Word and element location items
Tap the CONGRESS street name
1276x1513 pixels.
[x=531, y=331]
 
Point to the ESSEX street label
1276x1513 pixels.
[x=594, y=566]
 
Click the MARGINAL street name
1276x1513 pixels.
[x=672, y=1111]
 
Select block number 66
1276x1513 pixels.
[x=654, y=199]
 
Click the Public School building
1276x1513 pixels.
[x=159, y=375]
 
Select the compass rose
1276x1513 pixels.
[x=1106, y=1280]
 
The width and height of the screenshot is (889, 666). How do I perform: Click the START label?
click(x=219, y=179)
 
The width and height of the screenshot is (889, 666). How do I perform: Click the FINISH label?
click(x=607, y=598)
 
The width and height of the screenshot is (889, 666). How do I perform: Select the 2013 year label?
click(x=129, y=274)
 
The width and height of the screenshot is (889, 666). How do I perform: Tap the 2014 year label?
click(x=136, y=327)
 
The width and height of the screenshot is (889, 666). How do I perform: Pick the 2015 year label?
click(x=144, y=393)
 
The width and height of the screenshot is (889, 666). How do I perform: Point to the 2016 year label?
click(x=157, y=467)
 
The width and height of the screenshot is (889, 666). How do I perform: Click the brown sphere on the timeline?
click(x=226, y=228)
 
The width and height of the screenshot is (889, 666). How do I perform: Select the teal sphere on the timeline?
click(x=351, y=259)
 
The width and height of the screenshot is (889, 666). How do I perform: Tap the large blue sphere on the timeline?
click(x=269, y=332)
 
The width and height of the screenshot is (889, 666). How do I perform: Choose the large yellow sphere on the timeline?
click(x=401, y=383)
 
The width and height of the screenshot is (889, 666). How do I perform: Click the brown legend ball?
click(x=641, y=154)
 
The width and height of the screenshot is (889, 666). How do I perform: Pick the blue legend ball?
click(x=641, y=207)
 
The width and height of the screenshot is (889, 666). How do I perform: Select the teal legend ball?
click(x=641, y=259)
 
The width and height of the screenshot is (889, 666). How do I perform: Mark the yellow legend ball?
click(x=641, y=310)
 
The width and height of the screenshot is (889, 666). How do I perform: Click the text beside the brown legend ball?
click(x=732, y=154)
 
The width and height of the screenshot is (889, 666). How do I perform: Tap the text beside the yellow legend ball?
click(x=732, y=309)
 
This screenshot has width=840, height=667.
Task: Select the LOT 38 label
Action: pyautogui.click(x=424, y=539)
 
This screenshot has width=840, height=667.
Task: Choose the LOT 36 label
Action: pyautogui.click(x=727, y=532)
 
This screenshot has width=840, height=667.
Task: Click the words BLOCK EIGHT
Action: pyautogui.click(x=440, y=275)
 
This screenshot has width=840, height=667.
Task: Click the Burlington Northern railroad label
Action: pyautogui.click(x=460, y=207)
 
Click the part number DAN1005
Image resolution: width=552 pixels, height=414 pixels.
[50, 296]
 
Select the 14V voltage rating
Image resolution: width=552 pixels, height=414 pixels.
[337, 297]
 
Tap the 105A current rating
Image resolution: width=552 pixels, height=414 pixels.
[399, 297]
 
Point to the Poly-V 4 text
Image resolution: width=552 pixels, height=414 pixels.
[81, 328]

= WHAT TO PRODUCE =
Can you copy out every item above word for word, keeping each line as it stands?

= ANSWER TO THIS EXERCISE =
Tap the CONGRESS street name
1276x1513 pixels.
[x=531, y=331]
 
Point to the ESSEX street label
1276x1513 pixels.
[x=594, y=566]
 
Click the MARGINAL street name
1276x1513 pixels.
[x=672, y=1111]
 
Select block number 66
1276x1513 pixels.
[x=654, y=199]
 
Click the Public School building
1276x1513 pixels.
[x=159, y=375]
 
Select the compass rose
1276x1513 pixels.
[x=1106, y=1280]
 
The width and height of the screenshot is (889, 666). How do I perform: Click the START label?
click(x=219, y=179)
 
The width and height of the screenshot is (889, 666). How do I perform: Click the FINISH label?
click(x=607, y=598)
 
The width and height of the screenshot is (889, 666). How do I perform: Select the 2013 year label?
click(x=129, y=274)
 
The width and height of the screenshot is (889, 666). How do I perform: Tap the 2014 year label?
click(x=136, y=327)
 
The width and height of the screenshot is (889, 666). How do I perform: Pick the 2015 year label?
click(x=144, y=393)
 
The width and height of the screenshot is (889, 666). How do I perform: Point to the 2016 year label?
click(x=157, y=467)
 
The width and height of the screenshot is (889, 666). How do I perform: Click the brown sphere on the timeline?
click(x=226, y=228)
 
The width and height of the screenshot is (889, 666). How do I perform: Select the teal sphere on the timeline?
click(x=351, y=259)
 
The width and height of the screenshot is (889, 666). How do I perform: Tap the large blue sphere on the timeline?
click(x=269, y=332)
 
The width and height of the screenshot is (889, 666). How do I perform: Choose the large yellow sphere on the timeline?
click(x=401, y=383)
 
The width and height of the screenshot is (889, 666). How do I perform: Click the brown legend ball?
click(x=641, y=154)
 
The width and height of the screenshot is (889, 666). How do I perform: Pick the blue legend ball?
click(x=641, y=207)
 
The width and height of the screenshot is (889, 666). How do I perform: Select the teal legend ball?
click(x=641, y=259)
 
The width and height of the screenshot is (889, 666). How do I perform: Mark the yellow legend ball?
click(x=641, y=310)
 
The width and height of the screenshot is (889, 666). How do I perform: Click the text beside the brown legend ball?
click(x=732, y=154)
 
The width and height of the screenshot is (889, 666). How do I perform: Tap the text beside the yellow legend ball?
click(x=732, y=309)
 
This screenshot has width=840, height=667.
Task: Select the LOT 38 label
Action: pyautogui.click(x=424, y=539)
 
This screenshot has width=840, height=667.
Task: Choose the LOT 36 label
Action: pyautogui.click(x=727, y=532)
 
This screenshot has width=840, height=667.
Task: Click the words BLOCK EIGHT
Action: pyautogui.click(x=440, y=275)
 
This screenshot has width=840, height=667.
Task: Click the Burlington Northern railroad label
Action: pyautogui.click(x=460, y=207)
 
Click the part number DAN1005
Image resolution: width=552 pixels, height=414 pixels.
[50, 296]
 
Select the 14V voltage rating
Image resolution: width=552 pixels, height=414 pixels.
[337, 297]
 
Tap the 105A current rating
Image resolution: width=552 pixels, height=414 pixels.
[399, 297]
 
Point to the Poly-V 4 text
Image resolution: width=552 pixels, height=414 pixels.
[81, 328]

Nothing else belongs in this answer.